PROBLEM REQUIREMENTS:
Only these lines of the data below are wanted: the one with "View See more", the one with "Switch to the Transitions", and any lines between them, each repeated exactly.
╭─ DATA SHOWN
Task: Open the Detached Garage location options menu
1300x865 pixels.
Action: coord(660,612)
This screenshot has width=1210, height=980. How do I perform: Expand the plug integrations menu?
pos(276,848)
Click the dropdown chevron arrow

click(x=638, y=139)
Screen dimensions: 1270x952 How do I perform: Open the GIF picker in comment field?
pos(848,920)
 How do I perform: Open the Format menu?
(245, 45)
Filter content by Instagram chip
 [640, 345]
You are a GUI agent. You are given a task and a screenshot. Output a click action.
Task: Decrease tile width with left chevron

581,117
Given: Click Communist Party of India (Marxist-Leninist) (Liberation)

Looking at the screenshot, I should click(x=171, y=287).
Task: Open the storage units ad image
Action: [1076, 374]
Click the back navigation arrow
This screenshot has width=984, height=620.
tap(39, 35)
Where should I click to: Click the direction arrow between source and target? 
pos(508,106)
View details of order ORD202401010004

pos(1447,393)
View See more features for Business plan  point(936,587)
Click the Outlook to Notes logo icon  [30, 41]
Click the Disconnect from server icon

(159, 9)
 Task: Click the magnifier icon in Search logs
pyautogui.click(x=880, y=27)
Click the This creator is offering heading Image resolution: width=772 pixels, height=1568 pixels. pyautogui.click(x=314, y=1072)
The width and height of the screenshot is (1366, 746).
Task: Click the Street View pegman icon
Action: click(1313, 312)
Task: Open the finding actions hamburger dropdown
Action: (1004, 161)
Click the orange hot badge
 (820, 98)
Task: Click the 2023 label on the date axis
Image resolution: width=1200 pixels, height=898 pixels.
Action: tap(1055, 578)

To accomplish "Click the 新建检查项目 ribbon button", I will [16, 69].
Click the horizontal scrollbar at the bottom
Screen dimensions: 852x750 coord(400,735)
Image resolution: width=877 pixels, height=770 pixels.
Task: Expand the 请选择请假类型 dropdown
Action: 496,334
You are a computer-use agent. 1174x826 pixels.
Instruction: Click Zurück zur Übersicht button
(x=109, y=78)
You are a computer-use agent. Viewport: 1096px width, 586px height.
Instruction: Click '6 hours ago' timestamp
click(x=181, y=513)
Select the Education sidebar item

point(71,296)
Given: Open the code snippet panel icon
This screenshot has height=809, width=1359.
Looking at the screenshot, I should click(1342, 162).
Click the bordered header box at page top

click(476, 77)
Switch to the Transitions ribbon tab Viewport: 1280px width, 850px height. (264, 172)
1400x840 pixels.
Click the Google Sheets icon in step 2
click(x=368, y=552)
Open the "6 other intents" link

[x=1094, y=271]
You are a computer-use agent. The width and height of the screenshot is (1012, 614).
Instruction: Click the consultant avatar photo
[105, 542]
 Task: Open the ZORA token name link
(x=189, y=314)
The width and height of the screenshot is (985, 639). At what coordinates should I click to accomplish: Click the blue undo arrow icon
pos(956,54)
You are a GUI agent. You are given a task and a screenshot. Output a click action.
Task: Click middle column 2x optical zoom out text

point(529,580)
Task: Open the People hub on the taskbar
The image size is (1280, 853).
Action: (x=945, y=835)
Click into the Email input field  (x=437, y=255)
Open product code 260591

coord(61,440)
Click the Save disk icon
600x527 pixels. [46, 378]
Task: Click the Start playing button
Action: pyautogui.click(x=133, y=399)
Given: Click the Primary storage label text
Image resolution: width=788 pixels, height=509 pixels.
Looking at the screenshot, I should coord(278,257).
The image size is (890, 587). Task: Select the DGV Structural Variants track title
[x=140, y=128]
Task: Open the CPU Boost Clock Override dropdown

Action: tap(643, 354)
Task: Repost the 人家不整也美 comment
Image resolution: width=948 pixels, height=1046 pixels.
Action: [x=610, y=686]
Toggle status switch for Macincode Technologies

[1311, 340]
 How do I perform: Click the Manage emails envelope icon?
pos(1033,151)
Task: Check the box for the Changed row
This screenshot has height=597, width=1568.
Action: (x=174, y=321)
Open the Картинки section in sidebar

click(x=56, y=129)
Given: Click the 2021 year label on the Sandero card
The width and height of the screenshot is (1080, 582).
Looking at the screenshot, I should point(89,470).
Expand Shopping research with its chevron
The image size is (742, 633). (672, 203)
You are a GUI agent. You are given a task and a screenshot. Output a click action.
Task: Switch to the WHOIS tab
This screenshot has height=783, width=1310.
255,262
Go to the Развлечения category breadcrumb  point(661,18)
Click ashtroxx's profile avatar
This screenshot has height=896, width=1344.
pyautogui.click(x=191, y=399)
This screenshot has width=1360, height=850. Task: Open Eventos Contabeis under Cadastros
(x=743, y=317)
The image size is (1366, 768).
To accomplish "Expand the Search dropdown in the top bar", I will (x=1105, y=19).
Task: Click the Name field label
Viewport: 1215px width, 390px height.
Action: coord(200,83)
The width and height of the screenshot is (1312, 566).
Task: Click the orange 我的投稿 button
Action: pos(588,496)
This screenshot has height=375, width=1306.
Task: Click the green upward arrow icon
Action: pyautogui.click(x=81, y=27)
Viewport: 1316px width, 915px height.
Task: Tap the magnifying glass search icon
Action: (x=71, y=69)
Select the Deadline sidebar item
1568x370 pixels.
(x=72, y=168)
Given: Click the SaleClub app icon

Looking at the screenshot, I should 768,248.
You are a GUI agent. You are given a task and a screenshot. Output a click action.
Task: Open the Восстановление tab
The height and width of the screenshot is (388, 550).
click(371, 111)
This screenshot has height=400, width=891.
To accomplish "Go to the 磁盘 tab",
╰─
EXERCISE RESPONSE:
View See more features for Business plan  point(936,587)
Click the Outlook to Notes logo icon  [30, 41]
Click the Disconnect from server icon

(159, 9)
 Task: Click the magnifier icon in Search logs
pyautogui.click(x=880, y=27)
Click the This creator is offering heading Image resolution: width=772 pixels, height=1568 pixels. pyautogui.click(x=314, y=1072)
The width and height of the screenshot is (1366, 746).
Task: Click the Street View pegman icon
Action: click(1313, 312)
Task: Open the finding actions hamburger dropdown
Action: (1004, 161)
Click the orange hot badge
 (820, 98)
Task: Click the 2023 label on the date axis
Image resolution: width=1200 pixels, height=898 pixels.
Action: tap(1055, 578)

To accomplish "Click the 新建检查项目 ribbon button", I will [16, 69].
Click the horizontal scrollbar at the bottom
Screen dimensions: 852x750 coord(400,735)
Image resolution: width=877 pixels, height=770 pixels.
Task: Expand the 请选择请假类型 dropdown
Action: 496,334
You are a computer-use agent. 1174x826 pixels.
Instruction: Click Zurück zur Übersicht button
(x=109, y=78)
You are a computer-use agent. Viewport: 1096px width, 586px height.
Instruction: Click '6 hours ago' timestamp
click(x=181, y=513)
Select the Education sidebar item

point(71,296)
Given: Open the code snippet panel icon
This screenshot has height=809, width=1359.
Looking at the screenshot, I should click(1342, 162).
Click the bordered header box at page top

click(476, 77)
Switch to the Transitions ribbon tab Viewport: 1280px width, 850px height. (264, 172)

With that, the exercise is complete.